Comment 3 for bug 1691648

Revision history for this message
Matthew Oliver (matt-0) wrote :

I've been looking more closely into this. From reading about vacuum on the sqlite3 site: https://www.sqlite.org/lang_vacuum.html, vacuum, when called by itself will rewrite the dbfile elsewhere and the copy it back, and need a write lock.
But it also supports a `vacuum INTO <filename>` variant, this basically does the same thing, but doesn't copy it back. And because of that it doesn't need a write lock.
I wonder if a better mechanism would be, when a vacuum option is enabled we VACUUM INTO and then sync that new vacuumed db, rsync and then remove the vacuumed dbfile.

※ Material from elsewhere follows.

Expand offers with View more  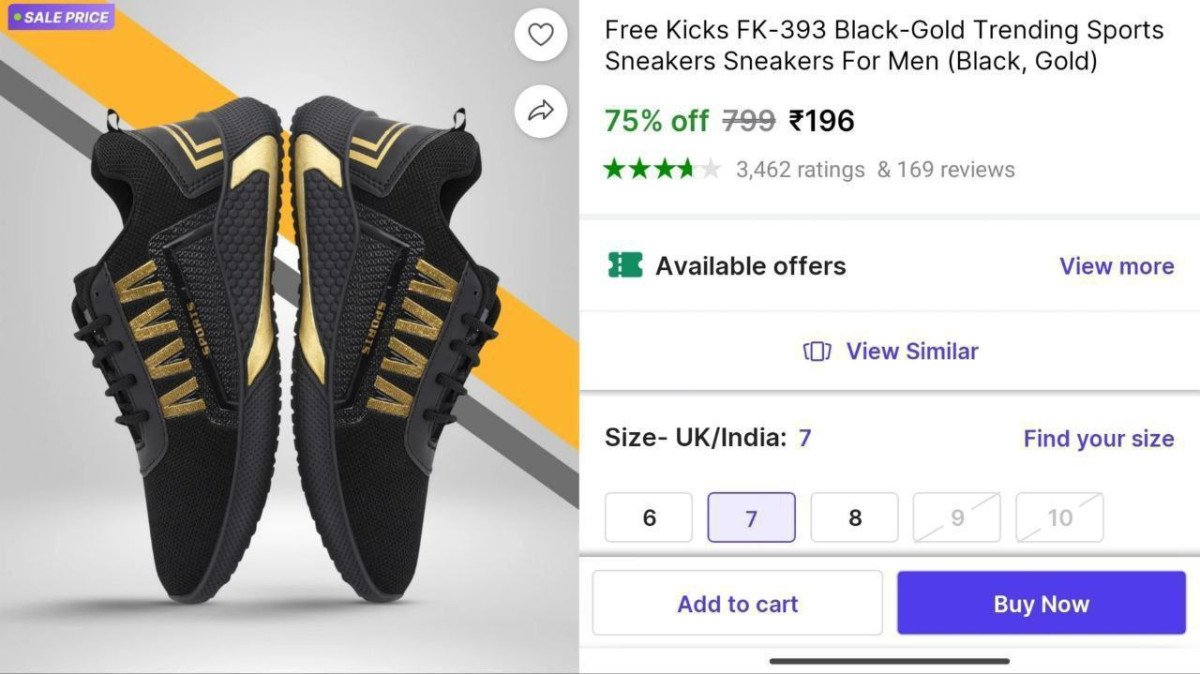pyautogui.click(x=1116, y=266)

We don't get the current node vacuumed, BUT everytime we do an rsync or rsync_then_merge we get vacummed dbs. Meaning as re rebalance and rotate hardward in a cluster, we know dbs do eventually get vacuumed _AND_ we'd always be sending a vacuumed db of the network, so less bytes.

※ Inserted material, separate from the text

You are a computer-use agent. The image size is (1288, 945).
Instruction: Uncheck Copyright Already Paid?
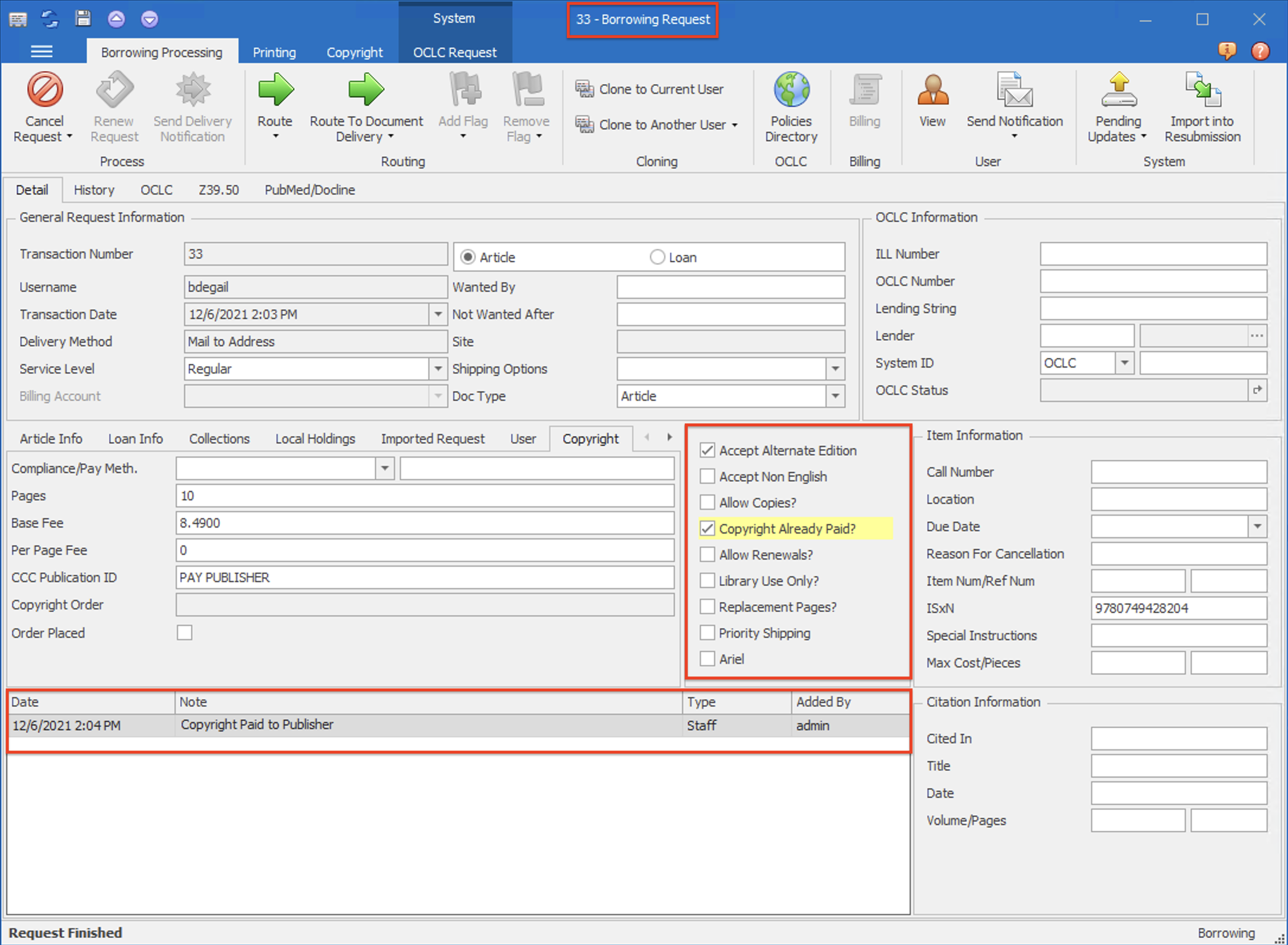click(x=707, y=528)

Another option we could expore is turn on the auto_vacuum pragma, which doesn't do full file rebuilds, but that way it works does warn that it increases fragmentation in the file: https://www.sqlite.org/pragma.html#pragma_auto_vacuum
Which could bring in additional slowness.. besides to turn this on, existing containers would need to be vacuumed too. And to crazy size of at least our clusters (at nvidia) this would be quite a task.